Altcademy - a Forbes magazine logo Best Coding Bootcamp 2023

How to read excel file in Python

Introduction

In this blog post, we will learn how to read Excel files using Python, a powerful and easy-to-learn programming language. Excel files are widely used for storing, editing, and analyzing data. As a beginner in programming, you might come across situations where you need to read data from Excel files and perform some operations on it. By the end of this tutorial, you will have a solid understanding of how to read data from Excel files using Python.

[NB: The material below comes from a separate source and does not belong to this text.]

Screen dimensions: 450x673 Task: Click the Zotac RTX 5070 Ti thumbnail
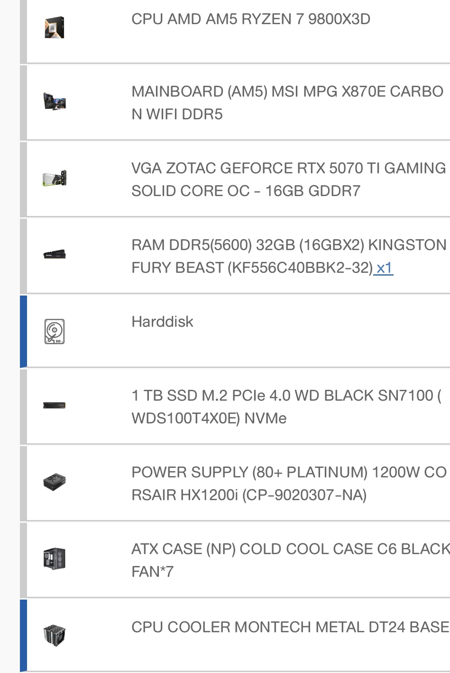[x=55, y=179]
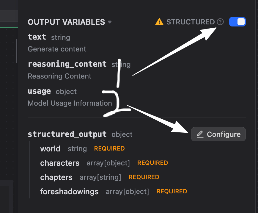Select the usage output variable
258x213 pixels.
[x=39, y=91]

To make this tutorial beginner-friendly, we will avoid using technical jargons as much as possible. If we do use any jargons, we will explain them in simple terms. We will also provide code examples, intuitions, and analogies to help you better understand the concepts discussed in this tutorial.

Prerequisites

Before diving into the tutorial, make sure you have the following prerequisites:

  1. Python installed on your machine. If you don't have Python installed, you can download it from Python's official website.
  2. A basic understanding of Python programming. If you're new to Python, you can check out Python's official tutorial or other online resources to get started.
  3. An Excel file that you want to read data from.

Choosing a Library

Python has a vast ecosystem of libraries that can help you accomplish various tasks easily. To read data from Excel files, there are several libraries available, but the two most popular ones are pandas and openpyxl. In this tutorial, we will be using pandas because it is more powerful, easier to use, and offers additional functionality for data manipulation and analysis.

Installing Pandas

Before we can use pandas, we need to install it. Open your terminal or command prompt and run the following command:

pip install pandas

This command will download and install the pandas library and its dependencies. Once the installation is complete, you can start using pandas in your Python scripts.

Reading Data from Excel

Now that we have installed pandas, let's learn how to read data from an Excel file. We will break this process down into the following steps:

  1. Importing the pandas library
  2. Reading data from the Excel file
  3. Displaying the data

Step 1: Importing the Pandas Library

To use pandas in our Python script, we first need to import it. Add the following line at the beginning of your script:

import pandas as pd

Here, we are importing the pandas library and giving it an alias pd. This is a common convention that allows us to write shorter and cleaner code.

Step 2: Reading Data from the Excel File

To read data from an Excel file, we will use the pd.read_excel() function, which takes the file path as its argument. Replace your_file_path.xlsx with the path to your Excel file:

data = pd.read_excel("your_file_path.xlsx")

Here, we are calling the pd.read_excel() function and passing the file path as an argument. The function reads the data from the file and returns a DataFrame, which is a two-dimensional tabular data structure with labeled axes (rows and columns). We are storing this DataFrame in a variable called data.

Step 3: Displaying the Data

To display the data stored in the DataFrame, we can simply use the print() function:

print(data)

Putting all these steps together, our complete Python script should look like this:

import pandas as pd

data = pd.read_excel("your_file_path.xlsx")
print(data)

Run this script, and you should see the data from your Excel file printed in the terminal or command prompt.

Additional Tips

Now that you know how to read data from Excel files using Python, here are some additional tips to help you work more efficiently with Excel data:

Selecting Specific Columns

In some cases, you might only be interested in specific columns from the Excel file. You can select these columns using the following code:

selected_columns = data[["Column1", "Column2", "Column3"]]

Replace Column1, Column2, and Column3 with the names of the columns you want to select. This code will create a new DataFrame containing only the specified columns.

Slicing Rows

To select a specific range of rows from the DataFrame, you can use slicing. For example, if you want to select the first 10 rows, you can use the following code:

first_ten_rows = data[:10]

This will create a new DataFrame containing only the first 10 rows of the original DataFrame.

Accessing Individual Cells

To access the value of an individual cell in the DataFrame, you can use the .at[] accessor. For example, to get the value of the cell in the second row and third column, you can use the following code:

cell_value = data.at[1, "Column3"]

Remember that row and column indices in pandas are zero-based, so the second row has an index of 1.

Conclusion

In this tutorial, we learned how to read data from Excel files using Python and the pandas library. We also discussed some additional tips for working with Excel data, such as selecting specific columns, slicing rows, and accessing individual cells. With this knowledge, you can now easily read and manipulate data from Excel files in your Python projects.